Vor kurzem erschien ein interessanter Artikel zum Thema „China und die sozialen Netzwerke“ in „Der Welt“. Darin beschreibt Nina Trentmann, wie sich deutsche Unternehmen an das Internet-affine China anpassen müssen, um dort erfolgreich Geschäfte zu machen. Ein gut geschriebener Beitrag, in dem viele der Beobachtungen nicht nur auf China, sondern auch auf einen Großteil Asiens zutreffen, in dem Smartphones, Apps und soziale Netzwerke den Alltag bestimmen. Doch die Überschrift ist irreführend. Sie lautet: „Wer nicht twittert, hat verloren“. Dabei gibt es Twitter gar nicht im Reich der Mitte. Es gibt auch kein Facebook, LinkedIn, FlickR oder YouTube in Peking oder Shanghai. Suchmaschinen wie beispielsweise Google sind oft der Zensur unterworfen und die Webseiten der BBC und der NY Times werden regelmäßig geblockt, zum Beispiel wegen eines kritischen Berichtes über Premier Wen Jiabao. Abgesehen von dem Fauxpas der Überschrift ist der Artikel jedoch sehr zutreffend und verdeutlicht, wie wichtig die Teilnahme an lokalen sozialen Netzwerken ist. Dabei ist in China natürlich einiges anders als in Deutschland:
- Social Media-Dienste werden in China so intensiv wie in kaum einem anderen Land genutzt. China hat mit 538 Millionen Menschen weltweit die meisten Internetnutzer. Über die Hälfte sind auch mit einem eigenen Profil auf chinesischen Social Media-Plattformen vertreten.
- Die Vielfalt der Angebote ist deutlich größer als in der westlichen Welt. Konzentriert sich bei uns alles auf Facebook, Twitter und YouTube, gibt es in China über 25 verschiedene soziale Netzwerke, Microblogging-Plattformen und Videoportale:
- Die großen Facebook-Kopien sind Renren, QZone, PengYou und Kaixin001.
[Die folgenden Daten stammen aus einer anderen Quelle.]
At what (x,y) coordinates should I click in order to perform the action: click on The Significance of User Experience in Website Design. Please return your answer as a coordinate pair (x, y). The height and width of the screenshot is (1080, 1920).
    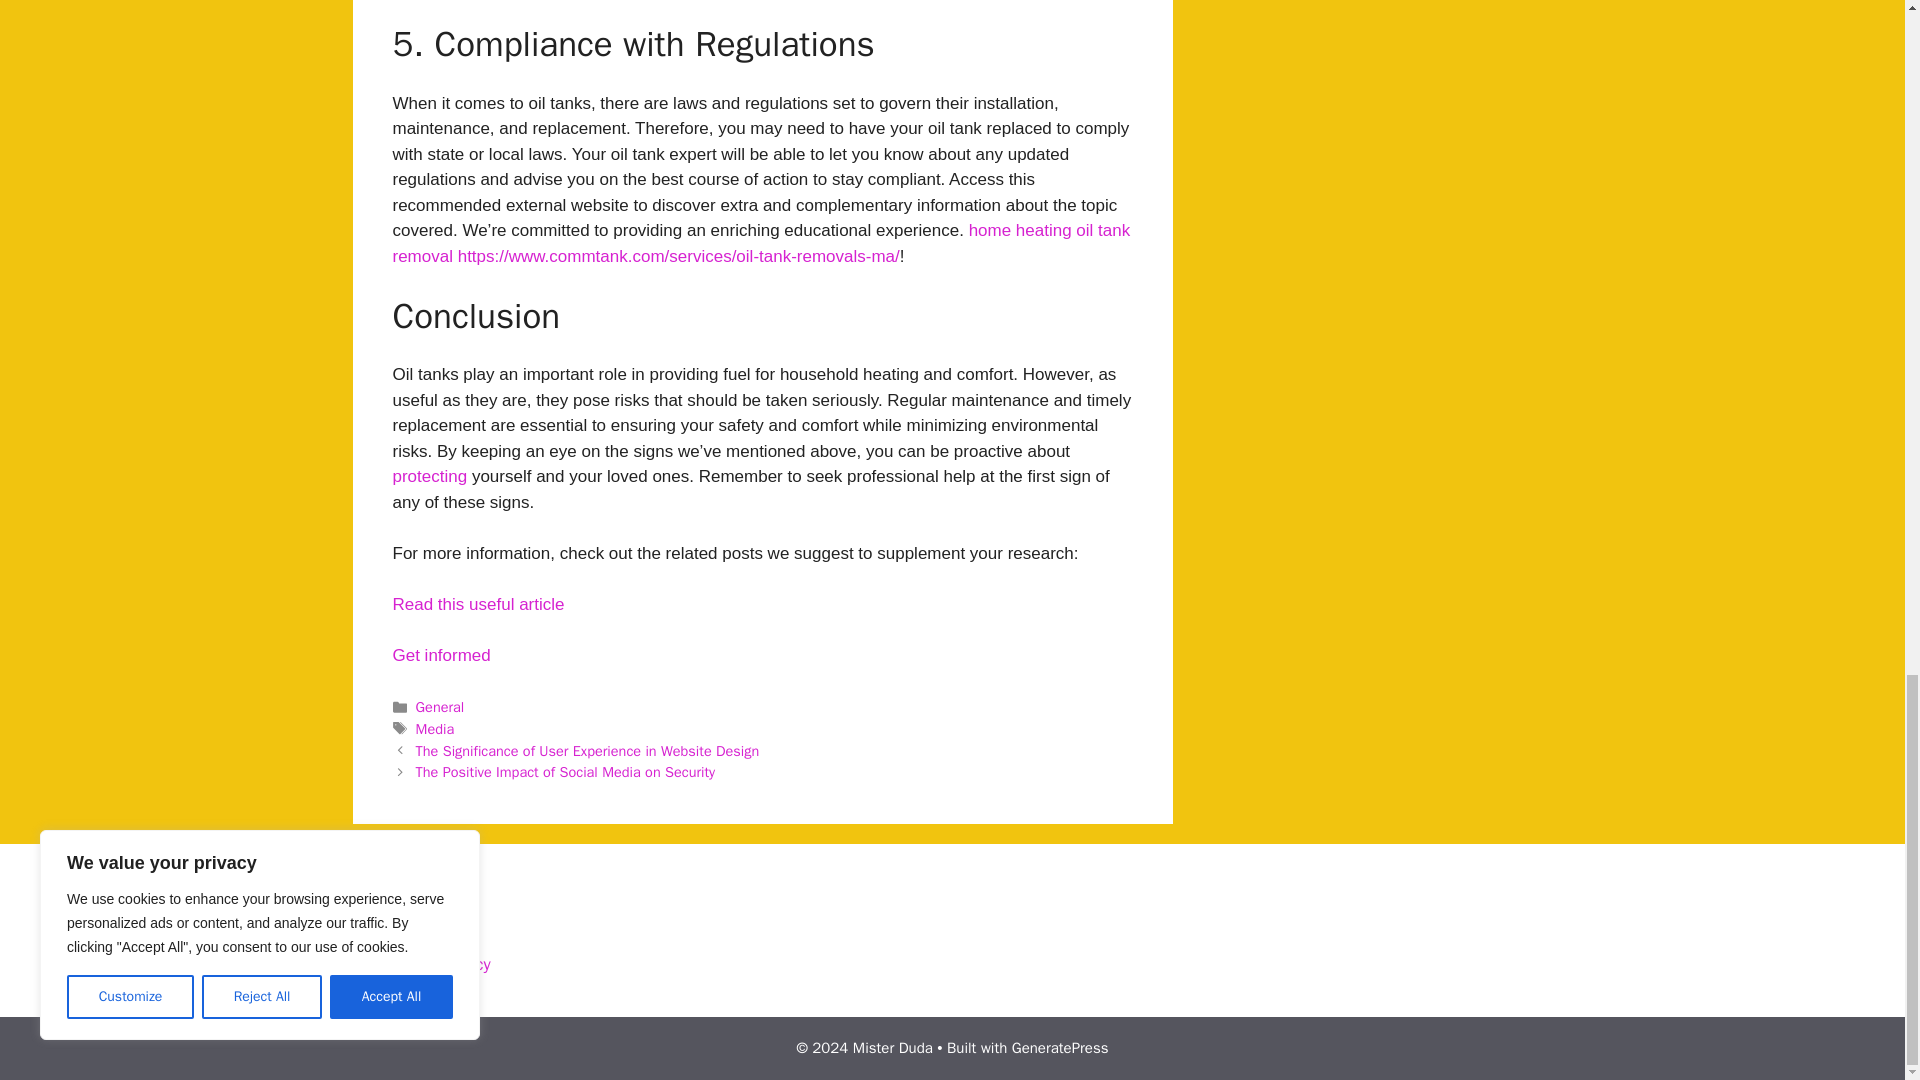
    Looking at the image, I should click on (588, 750).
- Sina Weibo und Tencent Weibo sind die beliebtesten lokalen Alternativen zu Twitter.
- 56.com und youku sind nur zwei der zehn großen Videoportale in China.
- Viel genutzt sind auch Ushi, ein Business-Netzwerk ähnlich zu LinkedIn, sowie die Fotoplattform Yupoo.
- Neben sprachlichen Unterschieden spielt auch die Kultur eine große Rolle: Chinesen mögen es in sozialen Netzwerken ein bisschen spielerischer. Der Ton, die Zielgruppe, der Inhalt der Botschaften – all das unterscheidet sich von dem, was Firmen bei Facebook oder Twitter vorfinden und veröffentlichen. So schreibt Nina Trentman auch: „Besonders gut kommen in China Botschaften an, die Orientierung in der verwirrenden Konsumwelt bieten. Traditionelle Medien werden wegen der Zensur als nicht sonderlich vertrauenswürdig angesehen; die Skepsis gegenüber Lebensmittelproduzenten und anderen Herstellern ist nach einer Reihe von Skandalen unverändert groß.“
- Auch in China ist das Leben für Unternehmen im Social Web nicht immer einfach. Als das Getränk Minute Maid für den Tod eines Jungen verantwortlich zu sein schien, entbrannte eine heiße Diskussion auf Sina Weibo. Nur durch eine sehr schnelle Reaktion und eine umfassende Kooperation mit den chinesischen Behörden konnte Coca Cola größeren Schaden von der Marke abwenden und die Öffentlichkeit davon überzeugen, dass das Getränk nicht für den Tod des Jungen verantwortlich war.
- Häufig werden Ideen, Konzepte und auch das Design von westlichen sozialen Netzwerken kopiert. Ein Beispiel dafür sind der Check-in-Service Foursquare und sein chinesisches Gegenstück Maopao.
Für Unternehmen bietet China mit seinen kaufkräftigen und Internet-affinen Kunden hohes Potenzial. Allerdings sollte man sorgfältig prüfen, wie man kulturelle und sprachliche Barrieren überbrücken kann.